Game over for pure LLMs. Even Rich Sutton has gotten off the bus (garymarcus.substack.com)

🤖 AI Summary
Turing Award winner Rich Sutton — author of the influential 2019 essay "The Bitter Lesson," which argued that scaling general-purpose methods would outcompete hand engineering — has publicly softened his stance, aligning with a growing chorus of AI leaders who now question "pure" large language model (LLM) scaling. The newsletter reports Sutton’s podcast remarks echoing critiques the author has been making since 2019; combined with similar turns by Yann LeCun and Demis Hassabis, the piece reads as a tipping point: the community is moving from “LLMs-only” to hybrid approaches that address the limits of next-token prediction. Why it matters: this signals a shift in research priorities and investment.

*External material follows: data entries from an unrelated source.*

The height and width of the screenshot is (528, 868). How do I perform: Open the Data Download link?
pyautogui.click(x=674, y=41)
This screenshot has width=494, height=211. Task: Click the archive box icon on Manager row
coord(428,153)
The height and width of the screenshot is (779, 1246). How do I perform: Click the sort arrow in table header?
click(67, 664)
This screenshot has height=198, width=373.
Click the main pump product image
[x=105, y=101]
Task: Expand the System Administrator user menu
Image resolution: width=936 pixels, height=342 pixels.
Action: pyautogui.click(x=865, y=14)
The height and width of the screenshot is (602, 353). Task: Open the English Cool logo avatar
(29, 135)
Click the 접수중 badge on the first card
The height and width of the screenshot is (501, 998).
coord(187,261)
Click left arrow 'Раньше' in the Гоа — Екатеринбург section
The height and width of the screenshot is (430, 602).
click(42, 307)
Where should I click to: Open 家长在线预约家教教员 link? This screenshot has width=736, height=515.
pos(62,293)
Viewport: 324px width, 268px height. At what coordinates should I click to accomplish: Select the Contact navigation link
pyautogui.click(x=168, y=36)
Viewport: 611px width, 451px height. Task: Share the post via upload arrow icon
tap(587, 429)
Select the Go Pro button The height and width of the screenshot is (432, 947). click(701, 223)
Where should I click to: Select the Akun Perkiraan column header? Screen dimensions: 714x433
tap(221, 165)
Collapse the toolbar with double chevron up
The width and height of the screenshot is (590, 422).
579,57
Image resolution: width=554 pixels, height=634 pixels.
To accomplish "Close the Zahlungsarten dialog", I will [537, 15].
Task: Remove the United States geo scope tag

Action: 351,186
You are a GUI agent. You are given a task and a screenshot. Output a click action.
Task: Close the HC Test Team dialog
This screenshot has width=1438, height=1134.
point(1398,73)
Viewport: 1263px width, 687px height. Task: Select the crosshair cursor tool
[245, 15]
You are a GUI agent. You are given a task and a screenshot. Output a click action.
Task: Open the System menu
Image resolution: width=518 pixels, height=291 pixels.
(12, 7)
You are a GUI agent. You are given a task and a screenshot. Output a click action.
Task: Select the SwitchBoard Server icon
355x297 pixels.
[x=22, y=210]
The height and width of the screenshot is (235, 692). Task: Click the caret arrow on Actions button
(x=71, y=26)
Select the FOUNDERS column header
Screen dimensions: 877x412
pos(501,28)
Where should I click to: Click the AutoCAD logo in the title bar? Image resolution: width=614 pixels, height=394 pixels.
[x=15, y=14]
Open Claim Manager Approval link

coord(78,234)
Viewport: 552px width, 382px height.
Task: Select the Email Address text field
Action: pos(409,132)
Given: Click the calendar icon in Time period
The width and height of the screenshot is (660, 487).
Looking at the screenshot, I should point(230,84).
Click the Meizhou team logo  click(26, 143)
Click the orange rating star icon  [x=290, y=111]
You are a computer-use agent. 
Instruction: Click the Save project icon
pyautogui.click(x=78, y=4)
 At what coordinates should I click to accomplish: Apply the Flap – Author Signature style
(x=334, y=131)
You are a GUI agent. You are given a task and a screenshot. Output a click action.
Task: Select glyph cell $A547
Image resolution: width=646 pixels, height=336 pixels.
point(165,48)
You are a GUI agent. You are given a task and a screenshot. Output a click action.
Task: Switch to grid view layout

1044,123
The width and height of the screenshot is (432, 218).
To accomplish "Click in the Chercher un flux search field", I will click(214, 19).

Technical implications include renewed emphasis on world models, decision-making via reinforcement learning, better grounded/causal representations, neurosymbolic methods, and built-in inductive biases or “innate constraints” to improve sample efficiency, planning, and robust generalization. Sutton favors stronger RL integration, the author favors neurosymbolic and constrained architectures — but both agree prediction alone is insufficient. Practically, the summary argues we can and should reallocate a fraction of current LLM funding to experiments that combine learning, explicit models of environment dynamics, and symbolic structure to build more capable, efficient, and controllable AI systems.